Safety and Tolerability Study of the Monoclonal Antibody CT-011 in Patients With Hepatocellular Carcinoma

Lead Sponsor:

CureTech Ltd

Collaborating Sponsors:

Teva Branded Pharmaceutical Products R&D, Inc.

Conditions:

Primary Hepatocellular Carcinoma

Eligibility:

All Genders

18+ years

Phase:

PHASE1

PHASE2

Brief Summary

The objective of this pilot study is to evaluate the safety, tolerability and activity of the monoclonal antibody CT-011 administered intravenously to patients with Primary Hepatocellular Carcinoma.

Eligibility Criteria

Inclusion

  • Subjects aged 18 years and above, both genders.
  • Histologically or cytologically confirmed Primary Hepatocellular Carcinoma (HCC)
  • No fibrolamellar subtype HCC
  • Not eligible for any other systemic anti-neoplastic treatment approved for HCC
  • Not eligible for Transarterial chemoembolization (TACE ).
  • No more than 1 prior systemic therapy. Previous TACE or Radiofrequency ablation (RFA) that were used for HCC, are permitted.
  • Not a candidate for curative surgical resection or liver transplantation
  • Measurable disease defined by the identification at least 1 measurable lesion by MRI using RECIST criteria.
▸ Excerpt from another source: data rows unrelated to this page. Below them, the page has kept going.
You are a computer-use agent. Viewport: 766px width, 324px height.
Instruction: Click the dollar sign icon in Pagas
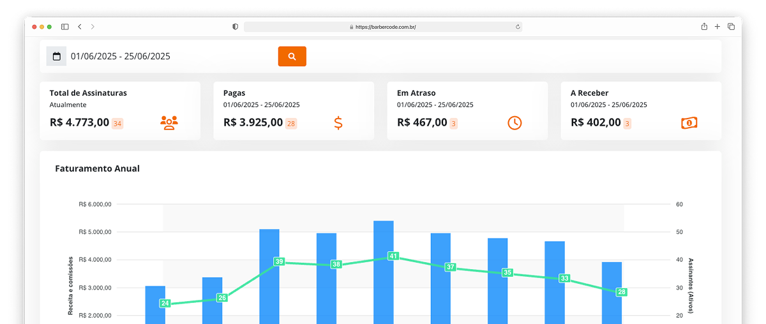point(338,122)
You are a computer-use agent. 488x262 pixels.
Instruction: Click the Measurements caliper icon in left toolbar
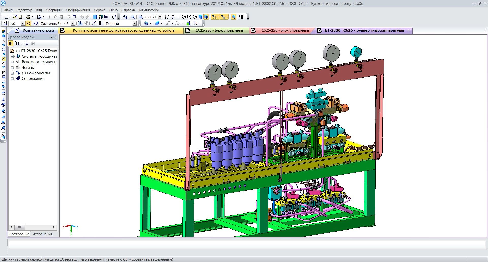3,63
Tumor in area of TACE or RFA must be enlarging post-procedure to be considered measurable disease.
  • Alpha-fetoprotein (AFP) greater than the upper limit of normal (ULN)
  • Child's Pugh classification A
  • ECOG performance status 0-1

Exclusion

  • Patients progressing to liver failure.
  • No core biopsy within the past 7 days
  • Patients who are eligible for Transarterial Chemoembolization (TACE)
  • Patients on concurrent anti-neoplastic therapy (including interferon)
  • Patients who have received any systemic anti-neoplastic therapy not approved for the treatment of HCC.
  • Patients on concurrent steroids, other than those allowed for routine antiemetics, or inhaled steroids
  • Presence of metastasis.

Key Trial Info

Start Date :

October 1 2009

Trial Type :

INTERVENTIONAL

Allocation :

ACTUAL

End Date :

June 1 2011

Estimated Enrollment :

2 Patients enrolled

Trial Details

Trial ID

NCT00966251

Start Date

October 1 2009

End Date

June 1 2011

Last Update

October 23 2012

Active Locations (1)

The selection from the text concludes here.